(Stored data entries)
---------------
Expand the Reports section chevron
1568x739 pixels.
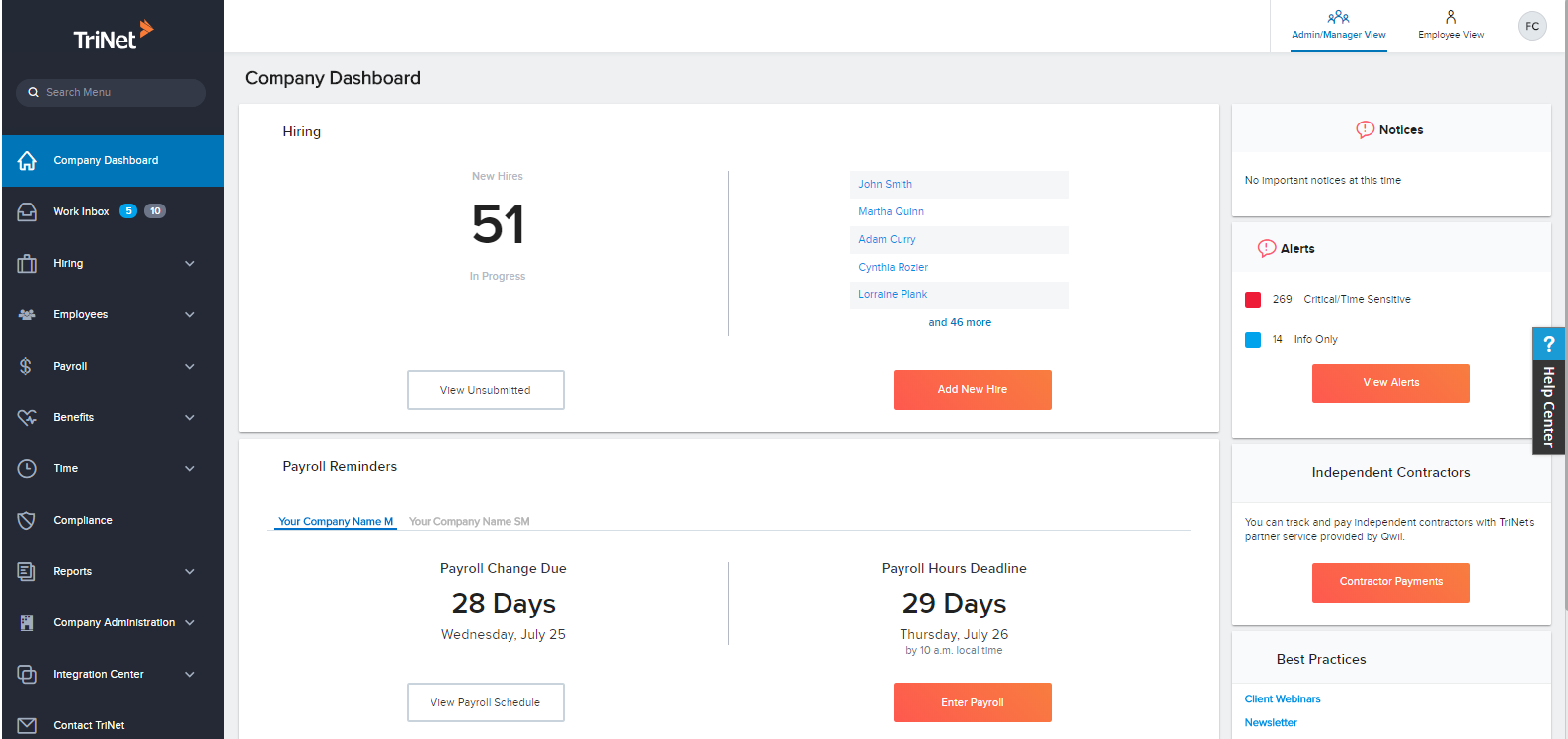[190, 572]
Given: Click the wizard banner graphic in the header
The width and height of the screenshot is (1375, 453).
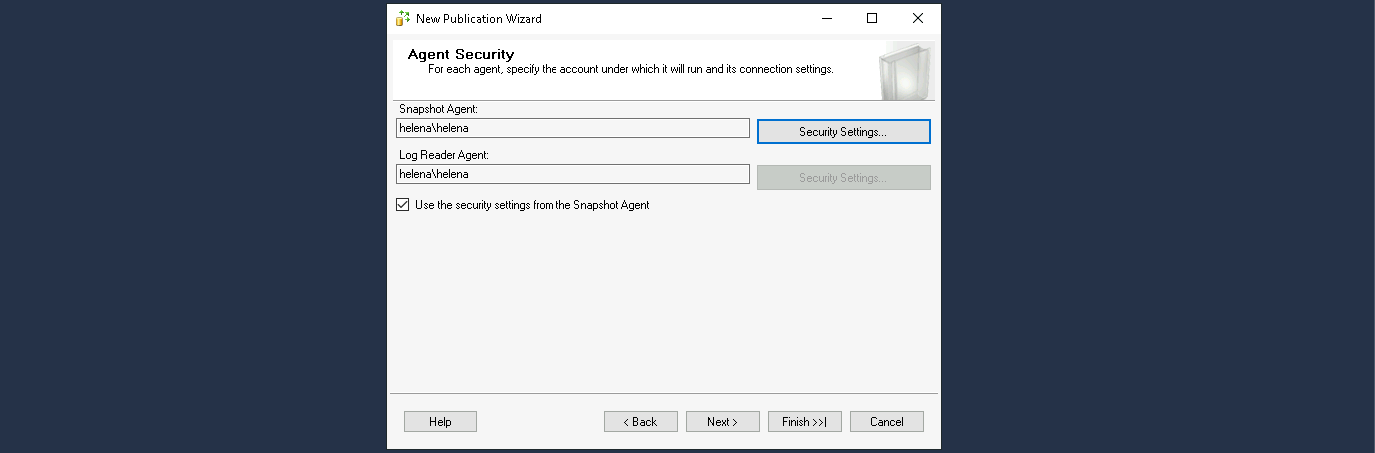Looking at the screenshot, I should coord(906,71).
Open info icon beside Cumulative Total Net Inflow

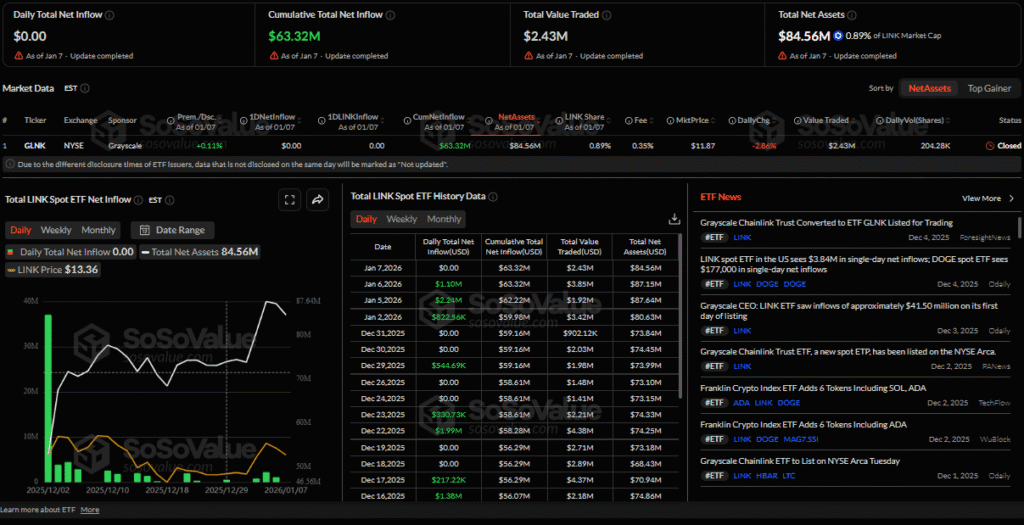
---------------
### Work item
From the first line to the last, set down the data exactly, without the pictures.

### Worked solution
Expand the Reports section chevron
1568x739 pixels.
[190, 572]
Given: Click the wizard banner graphic in the header
The width and height of the screenshot is (1375, 453).
Looking at the screenshot, I should coord(906,71).
Open info icon beside Cumulative Total Net Inflow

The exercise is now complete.